(Pixel coordinate grounding data)
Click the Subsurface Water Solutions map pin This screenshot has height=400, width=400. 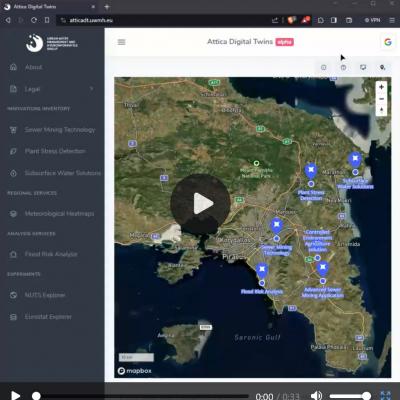tap(355, 160)
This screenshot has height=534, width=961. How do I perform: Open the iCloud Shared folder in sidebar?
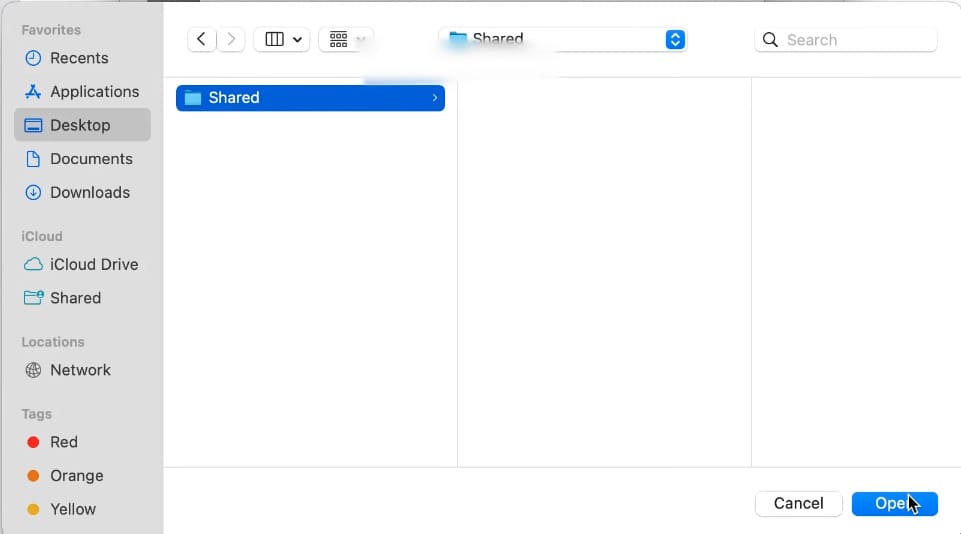(x=75, y=298)
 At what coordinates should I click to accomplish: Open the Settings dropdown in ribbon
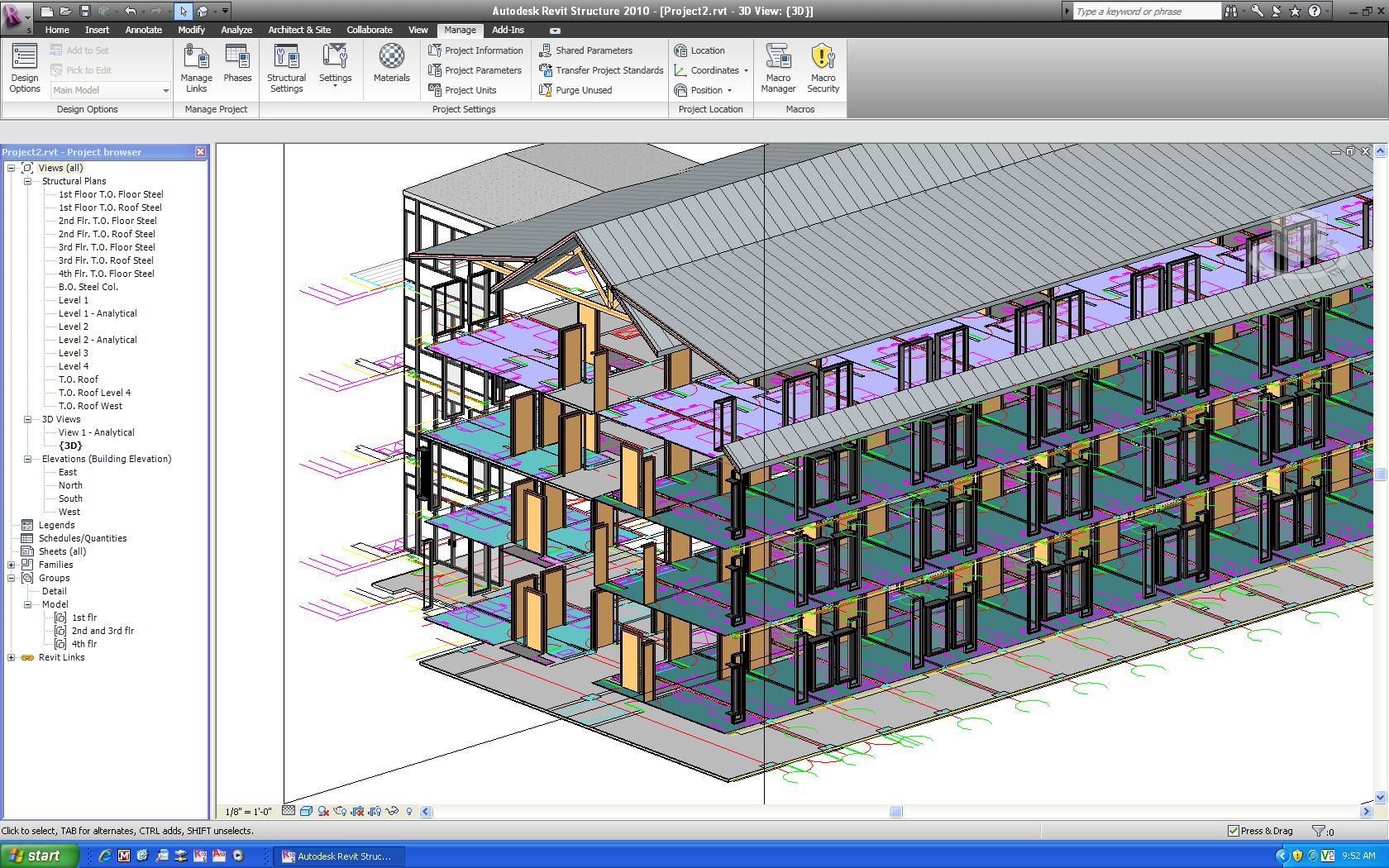click(335, 68)
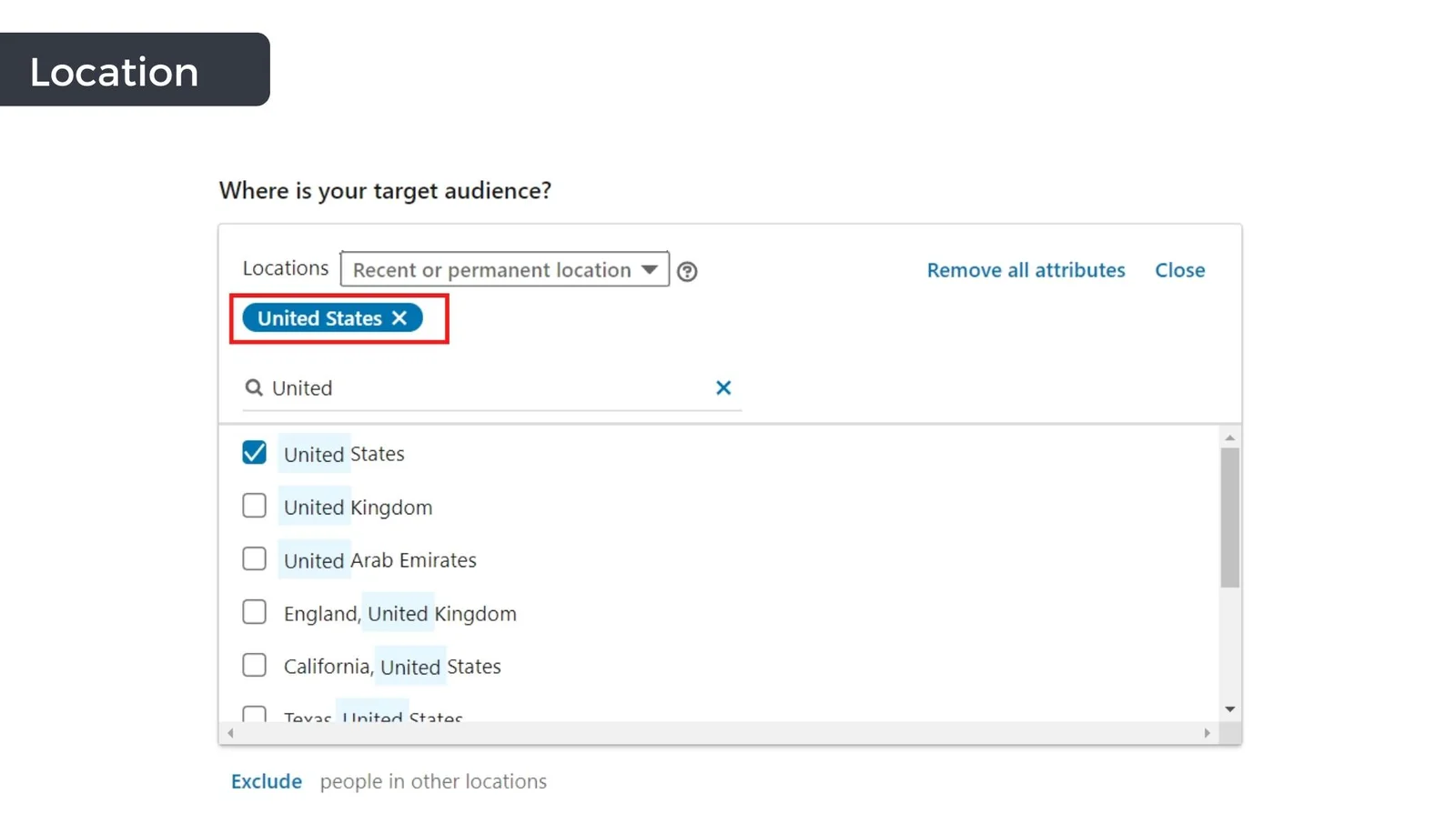This screenshot has width=1456, height=824.
Task: Click the search magnifier icon
Action: tap(253, 388)
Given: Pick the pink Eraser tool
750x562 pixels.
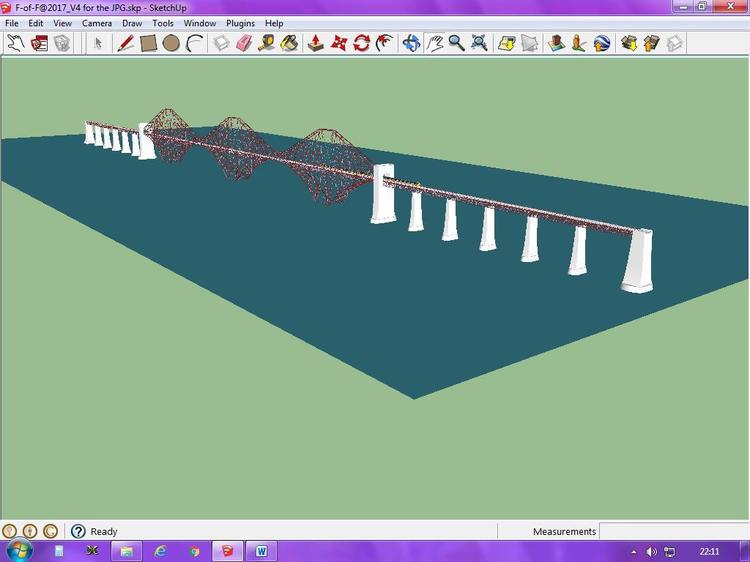Looking at the screenshot, I should pos(244,43).
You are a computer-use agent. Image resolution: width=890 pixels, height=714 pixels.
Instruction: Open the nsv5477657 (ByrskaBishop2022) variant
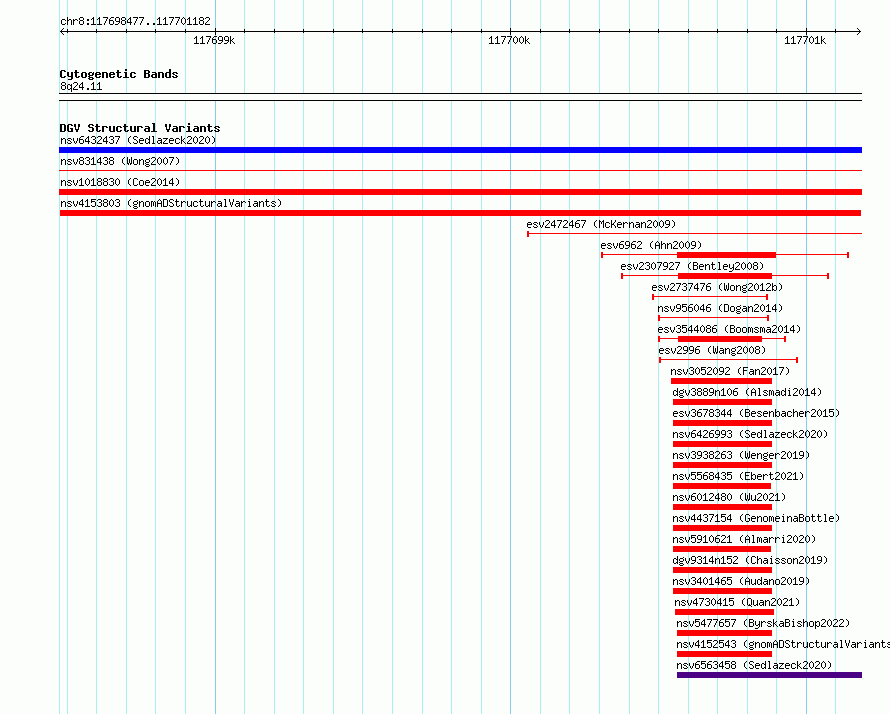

■ Task directions
Pictures excluded, output exactly the line that contains "Given: Pick the pink Eraser tool" and every line after it to the end of the data above.

■ Result below
Given: Pick the pink Eraser tool
750x562 pixels.
Looking at the screenshot, I should pos(244,43).
You are a computer-use agent. Image resolution: width=890 pixels, height=714 pixels.
Instruction: Open the nsv5477657 (ByrskaBishop2022) variant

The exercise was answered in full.